*Collected data entries*.
* * *

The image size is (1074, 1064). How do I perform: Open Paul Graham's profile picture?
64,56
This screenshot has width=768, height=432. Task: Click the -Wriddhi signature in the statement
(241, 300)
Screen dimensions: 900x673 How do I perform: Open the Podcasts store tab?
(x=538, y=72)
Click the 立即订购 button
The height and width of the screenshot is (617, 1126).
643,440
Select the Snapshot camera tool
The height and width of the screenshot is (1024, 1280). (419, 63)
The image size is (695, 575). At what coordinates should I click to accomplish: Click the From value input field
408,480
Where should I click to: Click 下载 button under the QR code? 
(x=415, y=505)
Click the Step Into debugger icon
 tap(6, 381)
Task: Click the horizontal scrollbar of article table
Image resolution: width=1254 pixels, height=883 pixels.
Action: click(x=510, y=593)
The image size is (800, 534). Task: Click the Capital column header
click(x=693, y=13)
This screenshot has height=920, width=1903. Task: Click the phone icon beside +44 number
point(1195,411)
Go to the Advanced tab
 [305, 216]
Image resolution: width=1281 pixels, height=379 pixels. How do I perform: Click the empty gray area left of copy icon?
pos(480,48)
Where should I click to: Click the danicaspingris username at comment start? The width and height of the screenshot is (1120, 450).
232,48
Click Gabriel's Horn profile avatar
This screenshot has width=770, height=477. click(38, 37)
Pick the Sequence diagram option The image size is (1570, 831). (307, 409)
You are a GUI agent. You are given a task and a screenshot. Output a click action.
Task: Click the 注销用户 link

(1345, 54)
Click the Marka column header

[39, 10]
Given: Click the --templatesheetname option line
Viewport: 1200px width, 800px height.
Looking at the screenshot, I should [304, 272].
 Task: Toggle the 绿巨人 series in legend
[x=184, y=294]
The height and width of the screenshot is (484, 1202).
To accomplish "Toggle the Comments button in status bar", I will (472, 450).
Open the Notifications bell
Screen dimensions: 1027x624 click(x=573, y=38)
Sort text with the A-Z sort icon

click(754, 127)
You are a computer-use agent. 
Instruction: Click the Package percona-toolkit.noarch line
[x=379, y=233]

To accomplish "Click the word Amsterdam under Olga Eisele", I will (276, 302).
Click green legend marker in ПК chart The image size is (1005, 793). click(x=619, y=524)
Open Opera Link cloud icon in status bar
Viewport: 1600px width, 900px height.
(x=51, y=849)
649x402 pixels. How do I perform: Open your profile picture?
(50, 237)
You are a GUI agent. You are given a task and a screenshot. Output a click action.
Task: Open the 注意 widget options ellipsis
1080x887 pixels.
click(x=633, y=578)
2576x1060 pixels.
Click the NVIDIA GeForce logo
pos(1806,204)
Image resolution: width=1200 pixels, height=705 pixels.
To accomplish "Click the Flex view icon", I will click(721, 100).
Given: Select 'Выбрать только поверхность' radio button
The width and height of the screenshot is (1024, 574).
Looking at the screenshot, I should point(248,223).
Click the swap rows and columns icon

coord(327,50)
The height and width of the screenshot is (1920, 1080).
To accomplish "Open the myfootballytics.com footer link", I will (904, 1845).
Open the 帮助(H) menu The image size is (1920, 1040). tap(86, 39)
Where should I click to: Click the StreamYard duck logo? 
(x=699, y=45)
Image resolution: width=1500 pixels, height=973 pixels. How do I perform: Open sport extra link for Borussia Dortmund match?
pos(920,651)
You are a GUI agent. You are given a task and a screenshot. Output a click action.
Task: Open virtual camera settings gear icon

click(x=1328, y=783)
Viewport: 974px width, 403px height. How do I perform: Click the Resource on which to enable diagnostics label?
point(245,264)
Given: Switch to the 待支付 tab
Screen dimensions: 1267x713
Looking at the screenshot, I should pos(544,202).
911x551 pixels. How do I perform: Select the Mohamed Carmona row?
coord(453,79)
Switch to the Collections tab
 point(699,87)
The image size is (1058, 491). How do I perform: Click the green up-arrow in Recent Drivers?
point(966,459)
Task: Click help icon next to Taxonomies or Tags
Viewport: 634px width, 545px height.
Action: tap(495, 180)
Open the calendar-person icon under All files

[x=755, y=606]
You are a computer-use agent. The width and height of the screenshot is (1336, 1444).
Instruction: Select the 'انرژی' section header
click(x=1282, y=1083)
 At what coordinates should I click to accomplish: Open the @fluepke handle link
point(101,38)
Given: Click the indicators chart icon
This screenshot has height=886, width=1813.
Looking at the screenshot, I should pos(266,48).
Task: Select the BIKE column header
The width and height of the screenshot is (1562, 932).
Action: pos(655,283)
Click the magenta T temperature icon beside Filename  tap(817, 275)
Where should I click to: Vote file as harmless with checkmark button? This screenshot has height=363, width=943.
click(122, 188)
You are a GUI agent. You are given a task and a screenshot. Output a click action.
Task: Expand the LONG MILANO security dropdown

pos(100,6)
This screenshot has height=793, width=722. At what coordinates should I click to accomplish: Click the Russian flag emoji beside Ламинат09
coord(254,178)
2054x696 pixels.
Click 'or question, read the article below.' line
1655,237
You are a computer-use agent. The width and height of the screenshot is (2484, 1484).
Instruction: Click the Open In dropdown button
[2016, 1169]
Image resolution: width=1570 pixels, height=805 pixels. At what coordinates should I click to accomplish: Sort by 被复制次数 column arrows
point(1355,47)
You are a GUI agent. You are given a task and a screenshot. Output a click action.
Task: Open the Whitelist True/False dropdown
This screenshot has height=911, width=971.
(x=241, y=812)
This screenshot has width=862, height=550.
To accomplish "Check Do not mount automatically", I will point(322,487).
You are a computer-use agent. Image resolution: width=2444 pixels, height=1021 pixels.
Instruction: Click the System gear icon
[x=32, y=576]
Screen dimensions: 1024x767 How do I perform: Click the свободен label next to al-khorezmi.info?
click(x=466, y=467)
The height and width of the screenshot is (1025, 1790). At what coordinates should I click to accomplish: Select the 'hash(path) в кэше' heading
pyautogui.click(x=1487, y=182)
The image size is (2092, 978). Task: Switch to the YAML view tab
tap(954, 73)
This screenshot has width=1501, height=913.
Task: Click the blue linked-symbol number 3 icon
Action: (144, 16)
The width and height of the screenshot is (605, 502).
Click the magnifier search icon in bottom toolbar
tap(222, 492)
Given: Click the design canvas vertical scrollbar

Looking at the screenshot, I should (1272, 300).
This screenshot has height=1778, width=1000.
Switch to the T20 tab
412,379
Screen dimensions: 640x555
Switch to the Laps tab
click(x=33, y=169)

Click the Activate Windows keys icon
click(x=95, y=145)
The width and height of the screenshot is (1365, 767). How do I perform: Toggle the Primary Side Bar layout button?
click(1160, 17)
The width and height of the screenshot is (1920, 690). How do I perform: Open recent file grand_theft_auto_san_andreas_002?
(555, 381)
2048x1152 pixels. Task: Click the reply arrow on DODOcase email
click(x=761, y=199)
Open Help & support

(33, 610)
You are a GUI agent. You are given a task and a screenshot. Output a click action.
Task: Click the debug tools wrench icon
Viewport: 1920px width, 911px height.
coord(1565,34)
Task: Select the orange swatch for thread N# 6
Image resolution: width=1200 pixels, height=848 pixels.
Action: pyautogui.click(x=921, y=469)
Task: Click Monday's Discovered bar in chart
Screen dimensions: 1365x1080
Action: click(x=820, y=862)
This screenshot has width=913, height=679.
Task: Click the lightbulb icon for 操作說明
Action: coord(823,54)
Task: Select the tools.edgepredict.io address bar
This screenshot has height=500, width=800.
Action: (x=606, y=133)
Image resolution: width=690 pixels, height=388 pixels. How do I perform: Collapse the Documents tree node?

* * *

*WHAT IS REQUIRED*.
How many lines above contain the word "will"? Answer with the number alone.

*THE ANSWER*.
5